[Stored data entries]
=== Section Start ===

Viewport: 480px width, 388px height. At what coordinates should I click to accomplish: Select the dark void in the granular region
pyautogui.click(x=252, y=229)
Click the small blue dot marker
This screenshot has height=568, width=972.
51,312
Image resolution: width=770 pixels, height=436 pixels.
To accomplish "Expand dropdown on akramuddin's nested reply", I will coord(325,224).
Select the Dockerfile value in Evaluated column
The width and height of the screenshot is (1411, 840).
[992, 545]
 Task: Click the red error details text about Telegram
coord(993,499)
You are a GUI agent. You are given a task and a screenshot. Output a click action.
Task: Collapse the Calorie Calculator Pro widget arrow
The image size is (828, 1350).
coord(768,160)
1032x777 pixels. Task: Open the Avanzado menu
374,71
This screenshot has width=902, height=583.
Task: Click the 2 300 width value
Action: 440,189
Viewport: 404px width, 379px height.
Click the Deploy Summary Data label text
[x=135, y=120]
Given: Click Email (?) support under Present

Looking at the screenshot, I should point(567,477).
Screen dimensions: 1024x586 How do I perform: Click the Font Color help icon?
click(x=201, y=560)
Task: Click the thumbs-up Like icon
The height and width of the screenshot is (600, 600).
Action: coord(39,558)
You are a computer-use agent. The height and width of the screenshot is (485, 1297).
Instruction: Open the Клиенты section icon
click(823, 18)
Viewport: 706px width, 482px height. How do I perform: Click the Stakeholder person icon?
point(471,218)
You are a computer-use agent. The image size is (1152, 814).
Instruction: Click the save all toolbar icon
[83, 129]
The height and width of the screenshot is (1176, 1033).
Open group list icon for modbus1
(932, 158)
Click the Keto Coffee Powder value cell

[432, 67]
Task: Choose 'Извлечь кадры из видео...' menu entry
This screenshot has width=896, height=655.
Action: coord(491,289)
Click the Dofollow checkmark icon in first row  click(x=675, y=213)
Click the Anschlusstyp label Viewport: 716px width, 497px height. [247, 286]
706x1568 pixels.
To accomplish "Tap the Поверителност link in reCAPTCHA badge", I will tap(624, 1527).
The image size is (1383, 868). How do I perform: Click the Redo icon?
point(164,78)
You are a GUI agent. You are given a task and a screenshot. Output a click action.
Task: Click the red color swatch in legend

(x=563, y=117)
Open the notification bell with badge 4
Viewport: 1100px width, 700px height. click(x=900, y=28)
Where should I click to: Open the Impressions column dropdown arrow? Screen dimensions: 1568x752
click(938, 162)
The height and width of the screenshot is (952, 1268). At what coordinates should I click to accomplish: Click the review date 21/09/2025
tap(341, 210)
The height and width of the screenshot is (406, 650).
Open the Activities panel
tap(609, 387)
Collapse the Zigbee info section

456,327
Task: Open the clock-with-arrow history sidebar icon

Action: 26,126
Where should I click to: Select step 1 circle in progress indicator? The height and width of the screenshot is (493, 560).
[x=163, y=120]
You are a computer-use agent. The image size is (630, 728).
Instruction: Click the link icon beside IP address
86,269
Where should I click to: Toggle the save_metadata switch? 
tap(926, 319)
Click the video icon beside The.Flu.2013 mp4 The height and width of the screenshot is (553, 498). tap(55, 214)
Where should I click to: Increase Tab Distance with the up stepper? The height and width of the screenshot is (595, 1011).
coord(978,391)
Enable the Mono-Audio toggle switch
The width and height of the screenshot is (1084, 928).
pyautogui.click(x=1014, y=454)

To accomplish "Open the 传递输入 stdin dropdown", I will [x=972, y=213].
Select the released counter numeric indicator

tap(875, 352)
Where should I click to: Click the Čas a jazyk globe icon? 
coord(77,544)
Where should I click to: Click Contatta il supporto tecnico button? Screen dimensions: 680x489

=== Section End ===

Aim of the exercise: Your response should be an exact copy of all the records.

Output below:
Viewport: 480px width, 388px height. At what coordinates should I click to accomplish: Select the dark void in the granular region
pyautogui.click(x=252, y=229)
Click the small blue dot marker
This screenshot has height=568, width=972.
51,312
Image resolution: width=770 pixels, height=436 pixels.
To accomplish "Expand dropdown on akramuddin's nested reply", I will coord(325,224).
Select the Dockerfile value in Evaluated column
The width and height of the screenshot is (1411, 840).
[992, 545]
 Task: Click the red error details text about Telegram
coord(993,499)
You are a GUI agent. You are given a task and a screenshot. Output a click action.
Task: Collapse the Calorie Calculator Pro widget arrow
The image size is (828, 1350).
coord(768,160)
1032x777 pixels. Task: Open the Avanzado menu
374,71
This screenshot has width=902, height=583.
Task: Click the 2 300 width value
Action: 440,189
Viewport: 404px width, 379px height.
Click the Deploy Summary Data label text
[x=135, y=120]
Given: Click Email (?) support under Present

Looking at the screenshot, I should point(567,477).
Screen dimensions: 1024x586 How do I perform: Click the Font Color help icon?
click(x=201, y=560)
Task: Click the thumbs-up Like icon
The height and width of the screenshot is (600, 600).
Action: coord(39,558)
You are a computer-use agent. The height and width of the screenshot is (485, 1297).
Instruction: Open the Клиенты section icon
click(823, 18)
Viewport: 706px width, 482px height. How do I perform: Click the Stakeholder person icon?
point(471,218)
You are a computer-use agent. The image size is (1152, 814).
Instruction: Click the save all toolbar icon
[83, 129]
The height and width of the screenshot is (1176, 1033).
Open group list icon for modbus1
(932, 158)
Click the Keto Coffee Powder value cell

[432, 67]
Task: Choose 'Извлечь кадры из видео...' menu entry
This screenshot has width=896, height=655.
Action: coord(491,289)
Click the Dofollow checkmark icon in first row  click(x=675, y=213)
Click the Anschlusstyp label Viewport: 716px width, 497px height. [247, 286]
706x1568 pixels.
To accomplish "Tap the Поверителност link in reCAPTCHA badge", I will tap(624, 1527).
The image size is (1383, 868). How do I perform: Click the Redo icon?
point(164,78)
You are a GUI agent. You are given a task and a screenshot. Output a click action.
Task: Click the red color swatch in legend

(x=563, y=117)
Open the notification bell with badge 4
Viewport: 1100px width, 700px height. click(x=900, y=28)
Where should I click to: Open the Impressions column dropdown arrow? Screen dimensions: 1568x752
click(938, 162)
The height and width of the screenshot is (952, 1268). At what coordinates should I click to accomplish: Click the review date 21/09/2025
tap(341, 210)
The height and width of the screenshot is (406, 650).
Open the Activities panel
tap(609, 387)
Collapse the Zigbee info section

456,327
Task: Open the clock-with-arrow history sidebar icon

Action: 26,126
Where should I click to: Select step 1 circle in progress indicator? The height and width of the screenshot is (493, 560).
[x=163, y=120]
You are a computer-use agent. The image size is (630, 728).
Instruction: Click the link icon beside IP address
86,269
Where should I click to: Toggle the save_metadata switch? 
tap(926, 319)
Click the video icon beside The.Flu.2013 mp4 The height and width of the screenshot is (553, 498). tap(55, 214)
Where should I click to: Increase Tab Distance with the up stepper? The height and width of the screenshot is (595, 1011).
coord(978,391)
Enable the Mono-Audio toggle switch
The width and height of the screenshot is (1084, 928).
pyautogui.click(x=1014, y=454)

To accomplish "Open the 传递输入 stdin dropdown", I will [x=972, y=213].
Select the released counter numeric indicator

tap(875, 352)
Where should I click to: Click the Čas a jazyk globe icon? 
coord(77,544)
Where should I click to: Click Contatta il supporto tecnico button? Screen dimensions: 680x489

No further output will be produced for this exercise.